Entries on target coordinates
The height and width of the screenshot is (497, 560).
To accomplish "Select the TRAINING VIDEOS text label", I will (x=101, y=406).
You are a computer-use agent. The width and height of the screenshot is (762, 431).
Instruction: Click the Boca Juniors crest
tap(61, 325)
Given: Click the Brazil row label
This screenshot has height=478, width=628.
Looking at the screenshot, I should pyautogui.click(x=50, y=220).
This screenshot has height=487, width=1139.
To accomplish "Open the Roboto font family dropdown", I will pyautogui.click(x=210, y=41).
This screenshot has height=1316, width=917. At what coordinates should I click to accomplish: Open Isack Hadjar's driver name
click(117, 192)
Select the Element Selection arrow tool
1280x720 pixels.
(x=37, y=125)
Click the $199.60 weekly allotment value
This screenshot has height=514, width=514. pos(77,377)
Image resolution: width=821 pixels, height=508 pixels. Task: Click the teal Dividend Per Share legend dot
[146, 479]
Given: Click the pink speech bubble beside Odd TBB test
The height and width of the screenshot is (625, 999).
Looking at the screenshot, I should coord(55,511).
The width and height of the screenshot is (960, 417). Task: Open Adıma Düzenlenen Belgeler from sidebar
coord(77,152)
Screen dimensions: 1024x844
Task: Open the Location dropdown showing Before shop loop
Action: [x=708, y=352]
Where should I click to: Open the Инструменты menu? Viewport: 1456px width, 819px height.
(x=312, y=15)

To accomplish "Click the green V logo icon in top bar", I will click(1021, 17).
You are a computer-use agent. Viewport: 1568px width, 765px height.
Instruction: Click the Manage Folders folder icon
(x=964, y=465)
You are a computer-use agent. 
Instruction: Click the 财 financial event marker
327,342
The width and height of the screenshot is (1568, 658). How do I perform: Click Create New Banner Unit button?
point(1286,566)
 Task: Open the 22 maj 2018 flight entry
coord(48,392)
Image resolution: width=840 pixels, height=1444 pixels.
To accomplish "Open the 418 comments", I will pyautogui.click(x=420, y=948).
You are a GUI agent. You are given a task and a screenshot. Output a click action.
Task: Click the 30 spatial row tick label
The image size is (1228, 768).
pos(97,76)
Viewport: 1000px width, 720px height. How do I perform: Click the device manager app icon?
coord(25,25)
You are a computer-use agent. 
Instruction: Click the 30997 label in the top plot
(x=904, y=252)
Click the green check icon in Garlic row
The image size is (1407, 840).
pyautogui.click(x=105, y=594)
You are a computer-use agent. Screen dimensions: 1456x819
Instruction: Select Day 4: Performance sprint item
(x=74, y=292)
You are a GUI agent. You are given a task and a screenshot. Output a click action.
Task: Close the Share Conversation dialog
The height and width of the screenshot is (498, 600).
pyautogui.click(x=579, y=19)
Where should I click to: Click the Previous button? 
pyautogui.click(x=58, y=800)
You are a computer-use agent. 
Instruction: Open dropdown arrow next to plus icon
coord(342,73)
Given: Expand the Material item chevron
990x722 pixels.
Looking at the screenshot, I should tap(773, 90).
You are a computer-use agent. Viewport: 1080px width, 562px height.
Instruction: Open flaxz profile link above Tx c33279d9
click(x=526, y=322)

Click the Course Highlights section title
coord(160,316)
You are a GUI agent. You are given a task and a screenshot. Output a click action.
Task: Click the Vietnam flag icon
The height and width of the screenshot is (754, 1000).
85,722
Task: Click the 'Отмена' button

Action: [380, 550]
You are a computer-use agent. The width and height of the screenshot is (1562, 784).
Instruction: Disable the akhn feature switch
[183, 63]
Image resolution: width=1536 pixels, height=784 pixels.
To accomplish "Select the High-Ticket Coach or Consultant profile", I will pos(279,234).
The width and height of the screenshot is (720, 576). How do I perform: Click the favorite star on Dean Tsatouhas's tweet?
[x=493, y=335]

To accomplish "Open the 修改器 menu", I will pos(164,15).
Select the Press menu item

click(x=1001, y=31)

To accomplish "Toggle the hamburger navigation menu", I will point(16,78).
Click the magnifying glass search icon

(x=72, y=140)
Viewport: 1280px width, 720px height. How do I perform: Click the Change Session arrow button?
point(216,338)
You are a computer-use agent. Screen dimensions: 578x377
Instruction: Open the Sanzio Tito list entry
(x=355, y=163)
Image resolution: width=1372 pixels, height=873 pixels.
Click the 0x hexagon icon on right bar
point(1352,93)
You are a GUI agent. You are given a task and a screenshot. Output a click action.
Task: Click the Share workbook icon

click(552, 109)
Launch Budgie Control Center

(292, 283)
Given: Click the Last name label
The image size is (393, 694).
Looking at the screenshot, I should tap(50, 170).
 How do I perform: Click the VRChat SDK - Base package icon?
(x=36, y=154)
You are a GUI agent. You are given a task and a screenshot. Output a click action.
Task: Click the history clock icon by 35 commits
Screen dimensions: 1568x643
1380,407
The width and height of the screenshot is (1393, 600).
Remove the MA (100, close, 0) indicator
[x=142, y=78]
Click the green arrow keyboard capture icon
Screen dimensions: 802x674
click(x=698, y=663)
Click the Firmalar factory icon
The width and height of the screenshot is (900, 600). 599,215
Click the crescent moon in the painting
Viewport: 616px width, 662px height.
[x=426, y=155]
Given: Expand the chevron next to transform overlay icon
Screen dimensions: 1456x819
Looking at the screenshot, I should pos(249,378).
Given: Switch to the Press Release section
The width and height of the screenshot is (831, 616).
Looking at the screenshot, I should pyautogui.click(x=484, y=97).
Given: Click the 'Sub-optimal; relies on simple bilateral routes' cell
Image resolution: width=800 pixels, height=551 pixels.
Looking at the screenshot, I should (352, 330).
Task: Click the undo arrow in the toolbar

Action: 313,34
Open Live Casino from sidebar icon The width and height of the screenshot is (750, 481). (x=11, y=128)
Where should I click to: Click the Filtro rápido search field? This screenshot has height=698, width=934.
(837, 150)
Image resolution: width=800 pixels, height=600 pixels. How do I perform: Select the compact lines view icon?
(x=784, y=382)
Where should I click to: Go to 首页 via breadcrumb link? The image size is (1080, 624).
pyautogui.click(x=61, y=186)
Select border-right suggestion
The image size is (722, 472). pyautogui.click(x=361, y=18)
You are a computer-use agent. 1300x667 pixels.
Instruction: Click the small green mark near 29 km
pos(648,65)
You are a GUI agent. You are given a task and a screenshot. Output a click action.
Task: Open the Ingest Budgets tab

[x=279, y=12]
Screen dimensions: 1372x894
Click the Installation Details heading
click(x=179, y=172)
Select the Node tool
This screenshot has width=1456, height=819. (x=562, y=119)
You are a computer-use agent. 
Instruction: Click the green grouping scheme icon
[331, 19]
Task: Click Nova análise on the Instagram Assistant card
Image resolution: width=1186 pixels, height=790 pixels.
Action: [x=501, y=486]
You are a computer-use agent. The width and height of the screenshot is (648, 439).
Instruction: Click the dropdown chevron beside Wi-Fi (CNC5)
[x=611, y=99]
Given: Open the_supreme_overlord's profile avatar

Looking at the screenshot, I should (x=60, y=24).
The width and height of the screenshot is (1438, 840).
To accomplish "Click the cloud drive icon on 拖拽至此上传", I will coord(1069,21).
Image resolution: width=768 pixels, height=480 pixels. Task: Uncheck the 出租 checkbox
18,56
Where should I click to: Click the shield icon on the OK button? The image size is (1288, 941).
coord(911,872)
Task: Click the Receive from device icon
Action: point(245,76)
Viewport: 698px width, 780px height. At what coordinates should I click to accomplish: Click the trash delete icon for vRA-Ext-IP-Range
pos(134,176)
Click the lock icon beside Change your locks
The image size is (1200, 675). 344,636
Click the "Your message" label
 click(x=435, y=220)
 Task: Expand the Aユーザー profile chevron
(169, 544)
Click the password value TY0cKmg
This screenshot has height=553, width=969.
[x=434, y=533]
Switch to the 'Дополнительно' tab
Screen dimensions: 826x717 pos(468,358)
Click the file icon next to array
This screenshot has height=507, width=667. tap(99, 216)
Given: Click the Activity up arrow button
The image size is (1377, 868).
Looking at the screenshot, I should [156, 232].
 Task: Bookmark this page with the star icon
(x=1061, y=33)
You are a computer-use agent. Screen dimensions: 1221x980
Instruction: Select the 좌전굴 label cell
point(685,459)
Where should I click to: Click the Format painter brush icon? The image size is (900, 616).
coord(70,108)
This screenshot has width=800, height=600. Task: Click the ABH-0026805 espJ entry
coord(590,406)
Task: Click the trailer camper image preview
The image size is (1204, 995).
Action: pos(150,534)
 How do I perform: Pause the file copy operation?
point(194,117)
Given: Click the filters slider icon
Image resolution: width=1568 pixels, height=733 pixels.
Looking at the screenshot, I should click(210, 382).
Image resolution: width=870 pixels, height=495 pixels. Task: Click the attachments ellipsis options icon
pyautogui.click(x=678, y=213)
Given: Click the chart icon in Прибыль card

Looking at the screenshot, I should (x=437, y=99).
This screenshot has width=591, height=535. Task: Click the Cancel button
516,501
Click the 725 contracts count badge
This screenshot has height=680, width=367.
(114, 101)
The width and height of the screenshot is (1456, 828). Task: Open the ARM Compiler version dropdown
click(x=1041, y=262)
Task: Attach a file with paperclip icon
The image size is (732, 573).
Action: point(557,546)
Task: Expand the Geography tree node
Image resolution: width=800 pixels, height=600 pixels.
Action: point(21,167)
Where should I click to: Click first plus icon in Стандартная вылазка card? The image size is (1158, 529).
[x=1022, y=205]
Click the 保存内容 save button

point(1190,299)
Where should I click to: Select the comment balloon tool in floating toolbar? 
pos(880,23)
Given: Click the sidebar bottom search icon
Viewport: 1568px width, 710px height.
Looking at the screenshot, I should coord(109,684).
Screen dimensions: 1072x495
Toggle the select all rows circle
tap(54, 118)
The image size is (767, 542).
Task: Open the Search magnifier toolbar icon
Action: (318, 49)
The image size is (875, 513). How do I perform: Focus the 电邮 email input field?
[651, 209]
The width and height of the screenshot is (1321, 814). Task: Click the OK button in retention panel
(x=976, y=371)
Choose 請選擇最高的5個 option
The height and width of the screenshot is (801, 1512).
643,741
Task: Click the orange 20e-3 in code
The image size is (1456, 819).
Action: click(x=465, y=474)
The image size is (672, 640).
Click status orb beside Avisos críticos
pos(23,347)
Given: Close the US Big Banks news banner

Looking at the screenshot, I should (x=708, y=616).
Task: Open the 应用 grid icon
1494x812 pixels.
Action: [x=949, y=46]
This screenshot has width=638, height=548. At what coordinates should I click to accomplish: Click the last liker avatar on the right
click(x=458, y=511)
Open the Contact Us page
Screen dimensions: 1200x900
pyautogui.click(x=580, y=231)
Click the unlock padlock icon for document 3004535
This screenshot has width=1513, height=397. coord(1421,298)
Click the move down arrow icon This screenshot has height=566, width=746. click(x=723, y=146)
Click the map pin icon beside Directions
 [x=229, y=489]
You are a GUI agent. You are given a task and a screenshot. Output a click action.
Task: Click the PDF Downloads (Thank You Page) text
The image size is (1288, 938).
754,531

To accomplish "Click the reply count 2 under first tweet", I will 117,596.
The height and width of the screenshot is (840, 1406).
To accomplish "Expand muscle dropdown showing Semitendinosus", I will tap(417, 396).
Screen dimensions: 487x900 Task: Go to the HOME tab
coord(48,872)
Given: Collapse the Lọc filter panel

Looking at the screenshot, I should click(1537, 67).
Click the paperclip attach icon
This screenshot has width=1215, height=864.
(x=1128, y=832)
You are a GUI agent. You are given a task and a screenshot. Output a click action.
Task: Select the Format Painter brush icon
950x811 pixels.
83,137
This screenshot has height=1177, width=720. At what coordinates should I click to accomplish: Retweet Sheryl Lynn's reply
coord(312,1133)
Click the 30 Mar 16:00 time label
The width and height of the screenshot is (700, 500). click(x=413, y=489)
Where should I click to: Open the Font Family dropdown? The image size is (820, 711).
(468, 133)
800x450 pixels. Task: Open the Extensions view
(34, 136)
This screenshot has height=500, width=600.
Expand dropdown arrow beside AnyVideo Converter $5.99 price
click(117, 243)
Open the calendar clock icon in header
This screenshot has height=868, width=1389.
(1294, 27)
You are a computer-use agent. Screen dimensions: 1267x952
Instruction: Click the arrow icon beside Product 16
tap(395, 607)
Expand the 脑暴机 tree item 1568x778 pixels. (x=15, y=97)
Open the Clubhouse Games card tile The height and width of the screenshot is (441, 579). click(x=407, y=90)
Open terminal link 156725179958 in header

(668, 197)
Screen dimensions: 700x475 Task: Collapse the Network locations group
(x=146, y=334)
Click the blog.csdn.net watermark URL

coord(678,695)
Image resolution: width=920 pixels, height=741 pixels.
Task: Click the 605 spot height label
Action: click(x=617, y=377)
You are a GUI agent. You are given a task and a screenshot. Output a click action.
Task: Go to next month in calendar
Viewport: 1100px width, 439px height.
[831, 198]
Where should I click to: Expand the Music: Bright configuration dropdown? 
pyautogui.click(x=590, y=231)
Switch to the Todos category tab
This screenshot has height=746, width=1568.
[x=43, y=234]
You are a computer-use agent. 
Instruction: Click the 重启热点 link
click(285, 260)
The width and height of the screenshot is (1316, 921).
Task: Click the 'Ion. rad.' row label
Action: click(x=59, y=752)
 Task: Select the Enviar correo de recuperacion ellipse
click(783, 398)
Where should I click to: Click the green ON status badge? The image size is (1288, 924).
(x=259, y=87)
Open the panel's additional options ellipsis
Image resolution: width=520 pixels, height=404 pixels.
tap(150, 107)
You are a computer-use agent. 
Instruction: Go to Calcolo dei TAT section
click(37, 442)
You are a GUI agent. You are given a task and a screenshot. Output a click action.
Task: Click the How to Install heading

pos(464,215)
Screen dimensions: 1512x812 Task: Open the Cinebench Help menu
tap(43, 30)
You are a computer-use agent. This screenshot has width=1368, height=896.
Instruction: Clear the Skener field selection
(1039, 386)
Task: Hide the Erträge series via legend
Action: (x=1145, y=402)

§ WHAT YOU NEED TO DO: List every line in the entries above that contains the word "item", matching case exactly.

§ ANSWER IN FULL:
Instruction: Select Day 4: Performance sprint item
Given: Expand the Material item chevron
Select the Press menu item
Expand the 脑暴机 tree item 1568x778 pixels. (x=15, y=97)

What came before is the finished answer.